### [Quoted text]
((

Losing Our Minds Over Memory
Well hello there! Today we have yet another interesting Linux bug investigation story. This time, however, we’re going outside the kernel: Oh yes, this was an issue with the distribution itself.
Why’s the RAM Gone?
We produce a 32-bit ARM board running Linux, and we had some clients who wanted to run apps on it or something (who does that ?!). The Linux distribution we ship with the board (or “board support package”, or “BSP”, or strrev("PSB")
) was recently updated, and a client noticed that they could not allocate as much memory as used to in a previous version:
Billy: We need to allocate up to 1.8G of memory for our application, and now we can only allocate ~1.1G before getting an -ENOMEM
!
Me: That sucks, let me try it:
//memory_test.c
#include <stdlib.h>
#include <stdio.h>
#include <errno.h>
#include <unistd.h>
int main(int argc, char* argv[]) {
const size_t sz = 1024 * 1024 * atoi(argv[1]);
void* mem = malloc(sz);
if (!mem) {
printf("Error: %d\n", errno);
} else {
printf("Ok!\n");
}
while(1)
usleep(1000000); // Suspend so we can investigate
return 0;
}
# ./memory_test 1100
Ok!
# ./memory_test 1400
Error: 12
Me: Yup, we got a problem
Let’s Begin
So, let’s start by spitting some facts about our Linux Distribution
- It’s a 32-bit kernel, so every process should see 4Gb of available address space;
- It’s a 2G/2G split, so every process has 2Gb of useable space, the rest is for the kernel;
- We use Yocto to build our distribution.

))

### [Set of tasks]
a) In the post about the missing RAM, transcribe the passage that begins at the words "Losing Our Minds" and ends after the words "the RAM Gone?".
b) In the post about the missing RAM, which tool is used to build the Linux distribution?
c) Continue the post about the missing RAM, picking up after its last sentence.

### [Provided data]
((

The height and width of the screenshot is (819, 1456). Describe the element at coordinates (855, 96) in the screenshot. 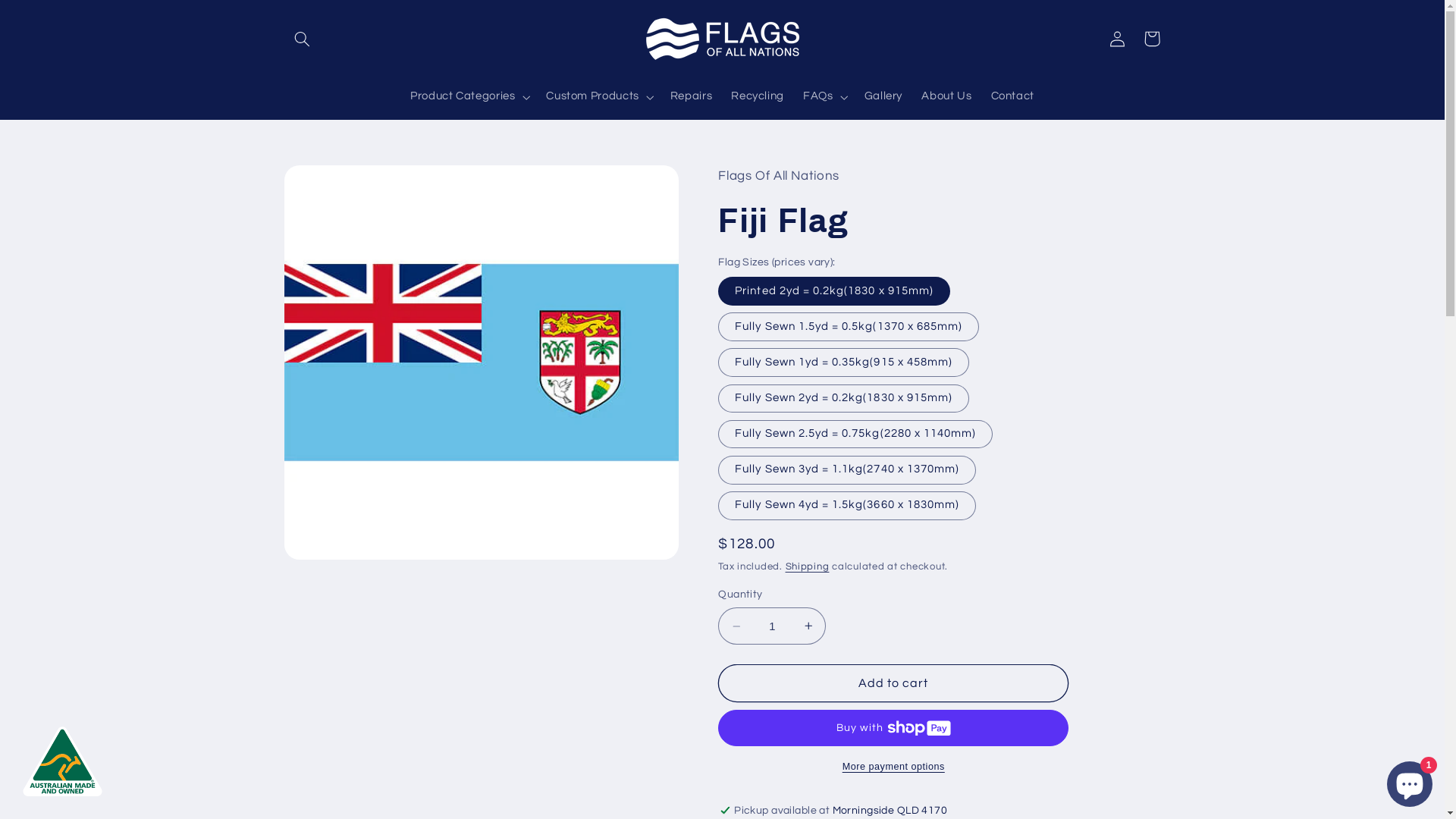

))
((

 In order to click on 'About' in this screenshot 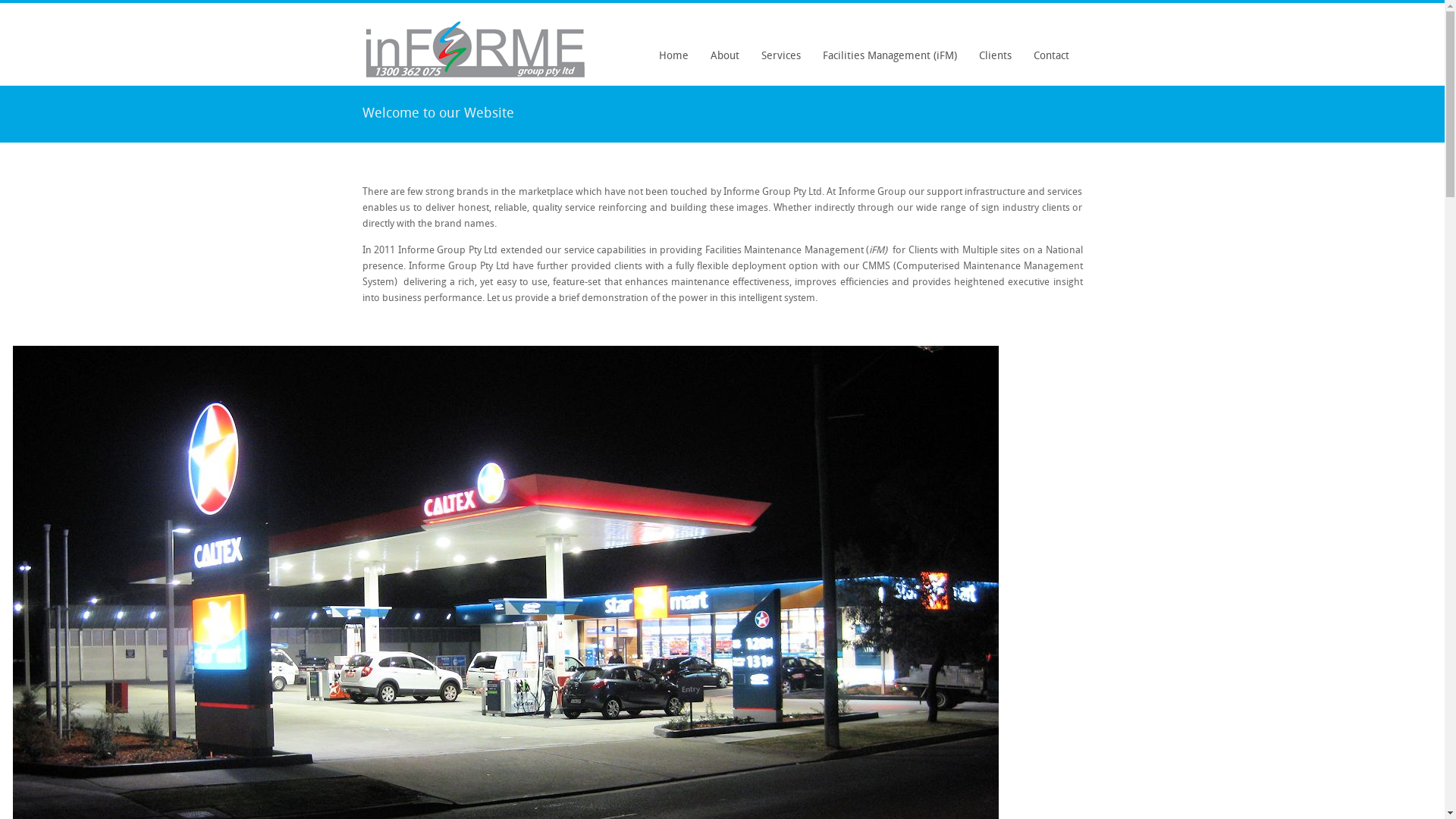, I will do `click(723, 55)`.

))

### [Results of the exercise]
a)
Losing Our Minds Over Memory
Well hello there! Today we have yet another interesting Linux bug investigation story. This time, however, we’re going outside the kernel: Oh yes, this was an issue with the distribution itself.
Why’s the RAM Gone?

b) Yocto.

c)
If you’re new to the world of embedded Linux, Yocto is like the Build-a-Bear of Linux distributions if the bear was a…Linux distribution? I dunno, we don’t have Build-a-Bear in Québec. The idea is that you can define and build a completely custom Linux distribution using a hierarchy of “recipes”. It’s a really nifty project that works really well out of the box and has a ton of flexibility, provided you’re willing to commit a bit of time to learning how to use it.
So, where did it all (OK, just the one thing) go wrong?
Tracer Round
Let’s see what’s actually happening when we call malloc()
- we can use strace
to log all system calls:
# strace ./memory_test.c
We get quite a bit of output, but at the end we see something like this:
mmap2(NULL, 1572868096, PROT_READ|PROT_WRITE, MAP_PRIVATE|MAP_ANONYMOUS, -1, 0) = -1 ENOMEM (Cannot allocate memory)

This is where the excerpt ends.